“既然厂里有困难,我程务挺也不是那等袖手旁观的人。”
“为大东家分忧,也是分内之事。”
他刻意强调了为大东家分忧,仿佛自己真是柳叶的贴心人。
许敬宗脸上的笑容更盛了。
“我就知道小公爷深明大义,快人快语!”
“解了燃眉之急了!”
“走走走,车马都备好了,咱们这就过去看看?”
那热情劲儿,仿佛程务挺是天上掉下来的救星。
程务挺顿时觉得腰杆都挺直了几分,连日来的憋屈一扫而空。
他匆匆换上件轻便的短褂,跟着许敬宗上了等在门口的马车,一路颠簸着朝港口烟草厂驶去。
烟草厂占地颇广,离港口不远,一大片新平整的空地上,搭起了连绵的工棚。
空气里弥漫着一股奇特的味道,有点呛,又带着点草木的辛香和淡淡的甜味。
工棚里人声鼎沸。
一排排粗糙的木架上晾晒着枯黄卷曲的叶子。
另一边,许多男女工人围在长条木案边,有的在用奇怪的小刀剔除烟叶上粗硬的梗子。
有的小心翼翼地把处理好的烟叶铺平叠放,还有的把一堆堆切好的烟丝塞进特制的木盒模具里,用力压实。

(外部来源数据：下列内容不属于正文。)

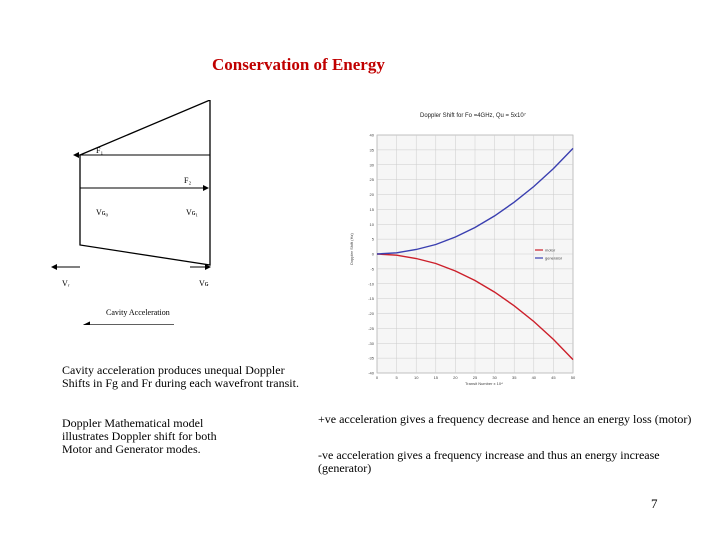  What do you see at coordinates (372, 358) in the screenshot?
I see `y-tick-label: -35` at bounding box center [372, 358].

几个冒着热气的巨大灶台上架着木桶,那股甜腻的香气就是从那里散出来的。
这些,都是王玄策他们带回来的原料。
至于在岭南种植的烟叶,少说越要等大半个月。
程务挺看得眼花缭乱,只觉得新鲜又有点茫然。
许敬宗把他领到一个留着山羊胡,眼神精明的老头跟前。
“赵把头,这位是长安来的程小公爷,文武双全,这几天先跟着你,熟悉熟悉流程。”
赵把头上下打量了他一眼,点点头,没废话。
“成,小公爷,跟我来吧。”
第一天,程务挺就被安排去抽梗。
这活儿看着简单,做起来却极其考验耐心和手劲。
烟叶又干又脆,稍一用力就碎,梗子却韧得很。
他学着旁边一个老妇人的样子,笨拙地捏着特制的小勾刀,小心翼翼地剔,没一会儿,手指就被烟叶粗糙的边缘磨得生疼,额头上也冒了汗。
旁边几个年轻女工看着他笨拙的样子,忍不住捂嘴偷笑。
程务挺脸上有点挂不住,心里暗骂。
老子在长安舞刀弄枪的威风,到这儿成剔梗工了?
但他又憋着一股劲,不想在老许和柳叶的人面前露怯,只能硬着头皮继续。
赵把头偶尔踱过来看看,指点两句。
“手腕放柔点,别使蛮力。”
“这片叶子让你剔废了!”
语气不算冲,却让程务挺脸上火辣辣的。
中午在厂里的大灶吃饭。
糙米饭,一大勺油汪汪的豆角炖肉,还有个咸鸭蛋。
伙食出乎意料的好,油水足,管饱。
工人们端着碗蹲在树荫下或工棚边,吃得呼噜呼噜响。
程务挺也领了一份,学着他们的样子蹲着扒饭。
这肉炖得软烂入味,比别苑里精致的菜肴多了几分粗犷的满足感。
下午换了活儿,去铺叶。
就是把抽好梗的烟叶按大小,色泽,完整度分门别类,一层层铺平叠好,像摞书页一样。
这活儿需要眼力见儿,讲究个平整均匀。
程务挺耐着性子跟着学,虽然铺得还是不够平整,但总算比上午剔梗顺手多了。
他甚至有点沉浸在这种重复性的劳动里,看着一摞摞铺好的烟叶在自己手下成型,莫名有点小成就感。